# sinclair

## October 4, 2013

Undertanding the C-Bow and Skip-gram models.

From the Arxiv Preprint : Efficient Estimation of Word Representations in Vector Space byTomas Mikolov,Kai Chen, Greg Corrado,Jeffrey Dean”

Natural Language Processing or computational linguistics can attempt to predict the next word given the previous few words.

A gram being a chunk of language possibly 3 characters, probably  a word; an n-gram is a number of these occuring together.
Google’s N-gram viewer ( word frequency by year )

The Mikolov model is a hierarchical softmax encoded as a Huffman Binary Tree.

The vocabulary is represented as a Huffman Binary Tree which dramatically saves processing.

The softmax is an activation function common in neural net outputs as it has a sigmoid curve and all the outputs sum to 1 – each output represents an exclusive probability.

$\sigma(\textbf{q}, i) = \frac{\exp(q_i)}{\sum_{j=1}^n\exp(q_j)} \text{,}$
where the vector q is the net input to a softmax node, and n is the number of nodes in the softmax layer.

The hierarchical softmax reduces the dimensionality component of the computational complexity to  the log of the Unigram_perplexity of the dimensionality.

for heirarchical softmax the paper cites :
Strategies for Training Large Scale Neural Network Language Models by Milokov et al, 2011
A Scalable Hierarchical Distributed Language Model by Hinton & Mnih, 2009
Hierarchical Probabilistic Neural Network Language Model by Bengio & Morin, 2005

CBOW predicts a word given the immediately preceeding and following words, 2 of each – order of occurence is not conserved.

Skip-gram predicts the surrounding words from a word. Again 2 preceeding and 2 following but this time not immediately subsequent but skipping a certain constant quantity each time.

In “Exploiting Similarities among Languages for Machine Translation by Mikolov, Le & Sutskever” PCA dimensionality reduction is applied to these distributed-representations (illustrated above).

The architectures of CBOW and Skip-gram are similar – CBOW likes a large corpus and Skip-gram prefers smaller corpora.

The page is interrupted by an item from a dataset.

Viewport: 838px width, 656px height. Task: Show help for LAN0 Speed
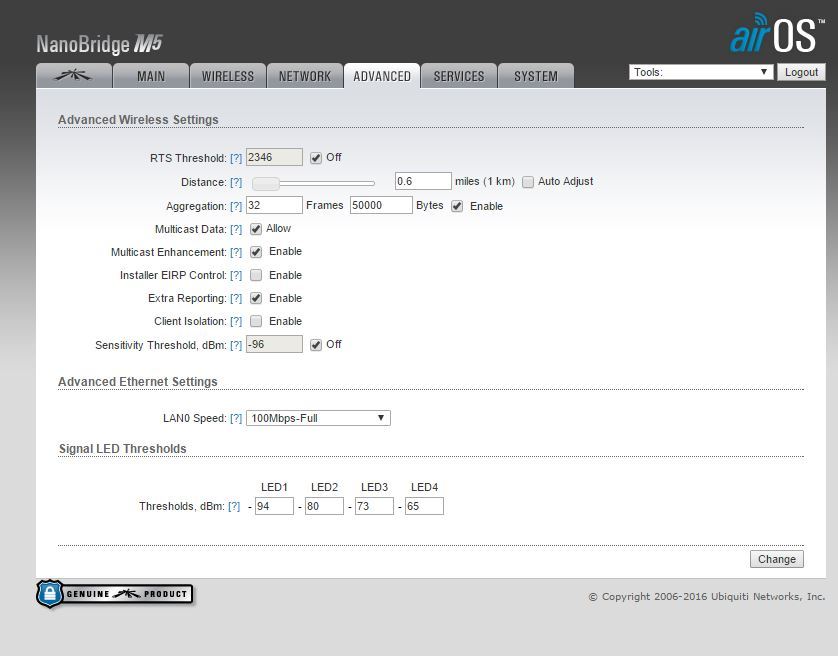coord(236,418)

From Google Groups Milokov posts :

“Skip-gram: works well with small amount of the training data, represents well even rare words or phrases
CBOW: several times faster to train than the skip-gram, slightly better accuracy for the frequent words
This can get even a bit more complicated if you consider that there are two different ways how to train the models: the normalized hierarchical softmax, and the un-normalized negative sampling. Both work quite differently.”